The settlement transfers roughly 30 acres of prime waterfront real estate in Kakaako Makai to OHA. In return, OHA will waive all claims to past due ceded lands payments. By law, OHA should receive a share of the revenue generated on lands formerly owned by the Hawaiian monarchy.—Star-Advertiser, Abercrombie to sign state's $200 million settlement with OHA, 4/5/2012
When OHA agreed to the settlement, it understood that commercial use would be the extent of any future development of the Kakaako Makai lands. It wholeheartedly accepted those lands with that understanding, and everyone was happy because peace was restored. Yet in just two years, OHA changed its mind and now wants to build residential units in Kakaako Makai. It says the only way these lands will generate sufficient revenue to fulfill OHA's fiduciary duty to its beneficiaries will be if they are allowed the "highest and best" use. But if that is the case now, wasn't that the case two years ago? If that was so, why did OHA agree to the settlement?—representative Marcus Oshiro, Star-Advertiser, 4/20/2014
by Larry Geller
So it appears that OHA knew the land it accepted in lieu of $200 million payment it was owed was not worth $200 million at all.
So then, if OHA's fiduciary duty to its beneficiaries depended on building residential condos on the land and that wasn’t possible, then isn’t it fair to say that the OHA trustees actually failed to fulfill their fiduciary duties?
Now the issue has gone quiet, at least in the media.

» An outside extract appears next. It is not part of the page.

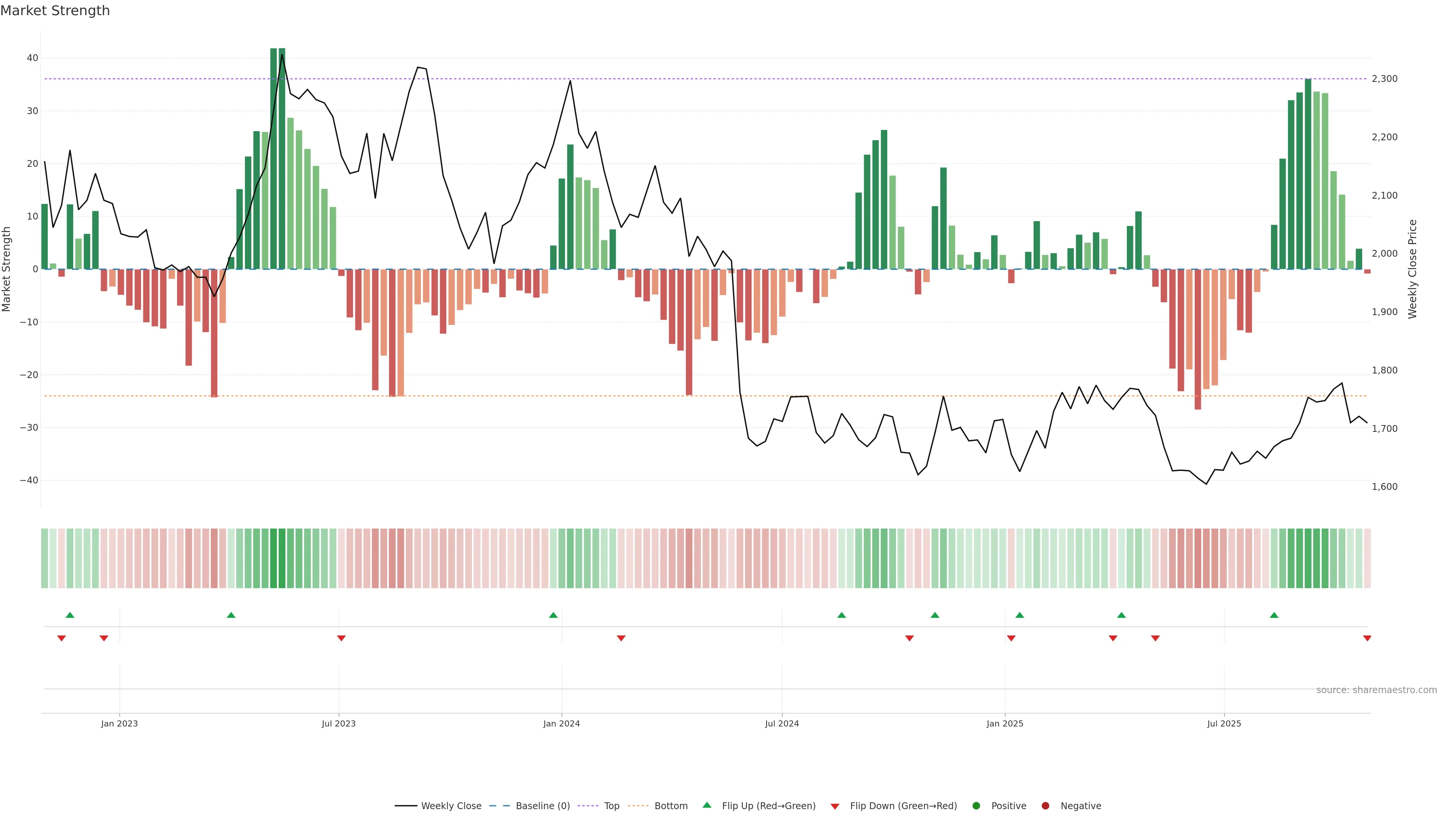This screenshot has width=1456, height=819.
Task: Click the last red flip-down marker at far right
Action: click(x=1367, y=638)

It shouldn’t remain quiet. After all, this deal was made entirely within the state government—OHA is part of the state government. So without the ability to build condos on the land, OHA effectively let the state get away with at least $150 million of its obligation.

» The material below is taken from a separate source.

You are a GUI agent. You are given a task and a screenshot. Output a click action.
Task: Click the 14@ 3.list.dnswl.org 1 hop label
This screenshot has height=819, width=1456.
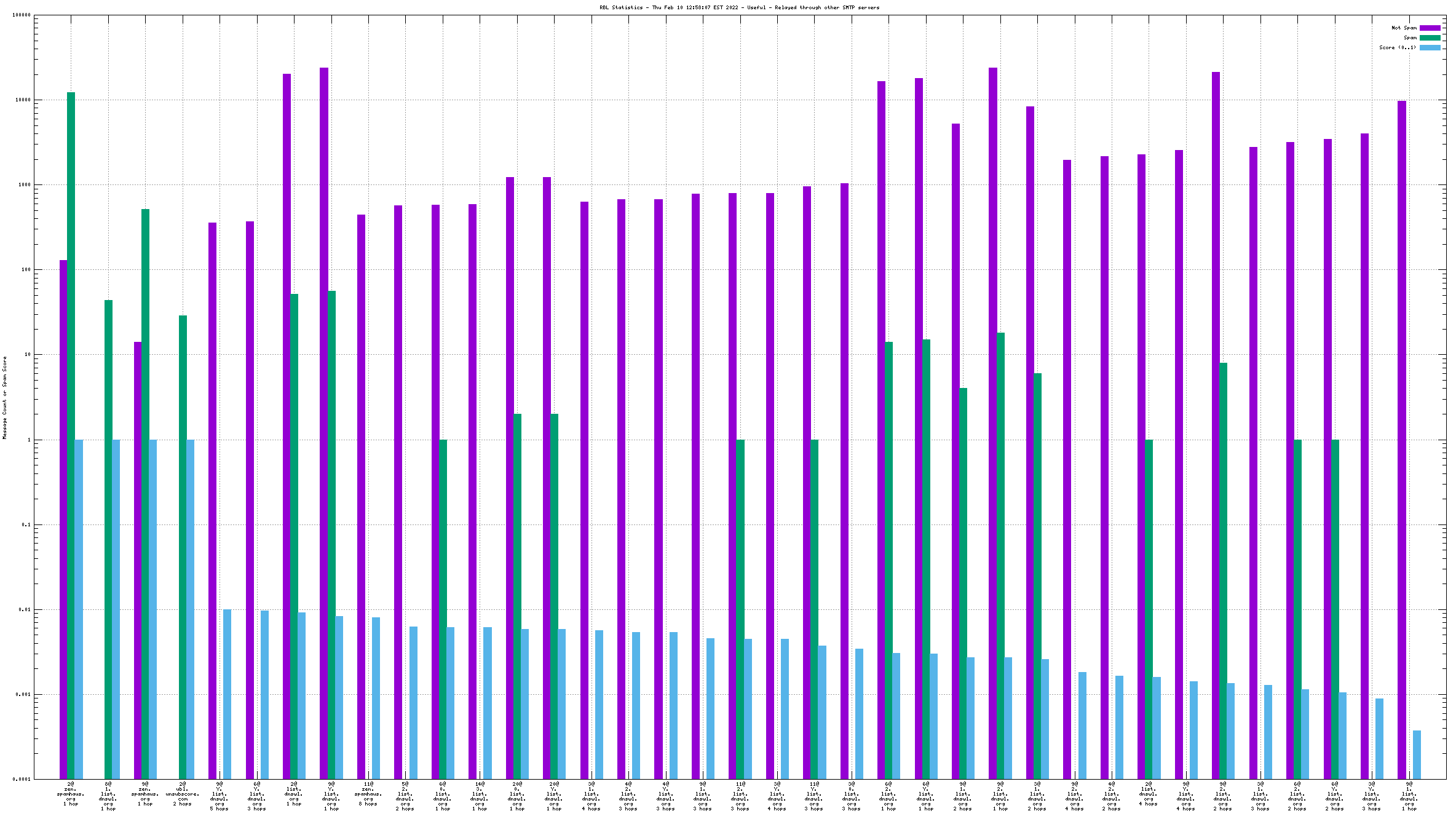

Hocus-pocus, look, it just disappeared.
Why condos? A building is a machine for turning land into money. If OHA can’t build, they can’t realize the value claimed in the exchange agreement.
A side issue is what the land is really worth in these times of climate havoc. So far, Hawaii has lost only a bit of sand, but the future is clear—waterfront property, particularly in a tsunami evacuation zone, is going to be very wet and perhaps not habitable at some time in the future.
Is it morally acceptable to let the state wipe out the $200 million debt it owes for the use of Kingdom land?